Business Services & Consulting • all cities, UT 45
Staff Pricipal Performance Engineer (45)
all cities, UT 45On-sitePosted 3 hours ago
Business Services & Consulting
About the Role
Staff Principal Performance Engineer, Remote
Define and implement performance engineering strategies for our Generative AI full stack, including services, application, LLMs, RAG pipelines, and related infrastructure. Lead performance testing, profiling, and analysis efforts to identify and resolve performance bottlenecks. Establish and maintain performance benchmarks and SLAs for critical AI services. Provide technical leadership and mentorship to performance engineering team members.
Analyze and improve LLM inference performance, including latency, throughput, and resource utilization. Develop and implement strategies for LLM capacity planning and scaling. Collaborate with AI researchers to evaluate and improve LLM model architectures and training techniques for performance. Optimize LLM inference through techniques such as quantization, distillation, and optimized kernel implementation.
Staff Principal Performance Engineer, Remote
Define and implement performance engineering strategies for our Generative AI full stack, including services, application, LLMs, RAG pipelines, and related infrastructure. Lead performance testing, profiling, and analysis efforts to identify and resolve performance bottlenecks.

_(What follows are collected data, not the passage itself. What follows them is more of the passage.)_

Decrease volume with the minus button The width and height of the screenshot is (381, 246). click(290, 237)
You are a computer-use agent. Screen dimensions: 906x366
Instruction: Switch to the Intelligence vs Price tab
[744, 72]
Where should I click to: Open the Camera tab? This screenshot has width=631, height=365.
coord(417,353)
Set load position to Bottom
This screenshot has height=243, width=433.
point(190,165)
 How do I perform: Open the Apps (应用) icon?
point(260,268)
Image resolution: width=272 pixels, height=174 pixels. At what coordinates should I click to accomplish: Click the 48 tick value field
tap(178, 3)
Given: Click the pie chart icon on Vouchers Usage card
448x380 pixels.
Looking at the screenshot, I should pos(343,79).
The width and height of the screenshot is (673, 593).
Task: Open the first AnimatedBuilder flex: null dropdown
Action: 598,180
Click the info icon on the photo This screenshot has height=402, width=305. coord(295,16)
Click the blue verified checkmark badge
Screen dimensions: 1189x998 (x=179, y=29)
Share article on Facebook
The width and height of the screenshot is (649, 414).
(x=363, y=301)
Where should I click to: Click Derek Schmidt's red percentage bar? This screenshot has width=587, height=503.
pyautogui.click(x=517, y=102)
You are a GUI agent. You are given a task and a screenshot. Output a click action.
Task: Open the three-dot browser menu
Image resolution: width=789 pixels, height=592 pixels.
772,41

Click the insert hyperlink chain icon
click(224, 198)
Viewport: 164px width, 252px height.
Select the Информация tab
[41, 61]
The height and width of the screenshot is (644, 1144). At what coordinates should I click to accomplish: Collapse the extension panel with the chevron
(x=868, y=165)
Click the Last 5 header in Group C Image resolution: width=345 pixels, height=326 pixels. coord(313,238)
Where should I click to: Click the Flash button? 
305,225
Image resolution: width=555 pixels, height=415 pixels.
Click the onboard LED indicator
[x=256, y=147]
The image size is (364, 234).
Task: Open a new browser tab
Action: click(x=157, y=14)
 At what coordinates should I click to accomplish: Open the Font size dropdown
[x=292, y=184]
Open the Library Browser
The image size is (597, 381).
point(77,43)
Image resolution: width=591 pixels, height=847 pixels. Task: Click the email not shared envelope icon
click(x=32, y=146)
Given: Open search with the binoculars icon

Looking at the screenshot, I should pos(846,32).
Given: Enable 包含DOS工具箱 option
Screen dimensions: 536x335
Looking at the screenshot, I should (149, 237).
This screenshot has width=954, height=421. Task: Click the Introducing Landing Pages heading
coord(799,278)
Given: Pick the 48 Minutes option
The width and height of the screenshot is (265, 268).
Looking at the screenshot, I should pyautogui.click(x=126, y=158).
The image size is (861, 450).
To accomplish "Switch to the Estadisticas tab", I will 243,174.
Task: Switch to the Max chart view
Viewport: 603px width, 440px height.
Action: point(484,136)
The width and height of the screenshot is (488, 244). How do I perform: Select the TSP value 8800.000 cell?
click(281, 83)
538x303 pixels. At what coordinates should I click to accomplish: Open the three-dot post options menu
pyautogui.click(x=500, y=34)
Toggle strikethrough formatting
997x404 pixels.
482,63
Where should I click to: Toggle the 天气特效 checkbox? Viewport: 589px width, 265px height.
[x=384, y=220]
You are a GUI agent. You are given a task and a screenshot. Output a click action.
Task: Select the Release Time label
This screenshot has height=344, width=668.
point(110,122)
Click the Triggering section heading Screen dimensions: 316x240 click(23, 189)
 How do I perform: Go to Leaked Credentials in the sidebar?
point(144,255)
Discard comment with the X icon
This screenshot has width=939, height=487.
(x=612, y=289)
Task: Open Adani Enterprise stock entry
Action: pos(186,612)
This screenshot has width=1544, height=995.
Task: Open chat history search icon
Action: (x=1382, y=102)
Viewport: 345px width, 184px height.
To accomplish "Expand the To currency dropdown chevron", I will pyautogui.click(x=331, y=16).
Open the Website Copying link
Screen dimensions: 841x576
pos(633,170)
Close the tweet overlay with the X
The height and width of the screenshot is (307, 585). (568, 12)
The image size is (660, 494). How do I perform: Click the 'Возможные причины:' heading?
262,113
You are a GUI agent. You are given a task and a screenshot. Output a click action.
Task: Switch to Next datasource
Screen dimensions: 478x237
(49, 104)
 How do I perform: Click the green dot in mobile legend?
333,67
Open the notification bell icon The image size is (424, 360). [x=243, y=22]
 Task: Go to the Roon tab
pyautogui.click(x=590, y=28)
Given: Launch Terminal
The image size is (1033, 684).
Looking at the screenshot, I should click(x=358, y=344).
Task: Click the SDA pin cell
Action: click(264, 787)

Establish and maintain performance benchmarks and SLAs for critical AI services. Provide technical leadership and mentorship to performance engineering team members.
Analyze and improve LLM inference performance, including latency, throughput, and resource utilization. Develop and implement strategies for LLM capacity planning and scaling. Collaborate with AI researchers to evaluate and improve LLM model architectures and training techniques for performance. Optimize LLM inference through techniques such as quantization, distillation, and optimized kernel implementation.
What You'll Do
Staff Principal Performance Engineer, Remote Define and implement performance engineering strategies for our Generative AI full stack, including services, application, LLMs, RAG pipelines, and related infrastructure.
Lead performance testing, profiling, and analysis efforts to identify and resolve performance bottlenecks.
Establish and maintain performance benchmarks and SLAs for critical AI services.
Provide technical leadership and mentorship to performance engineering team members.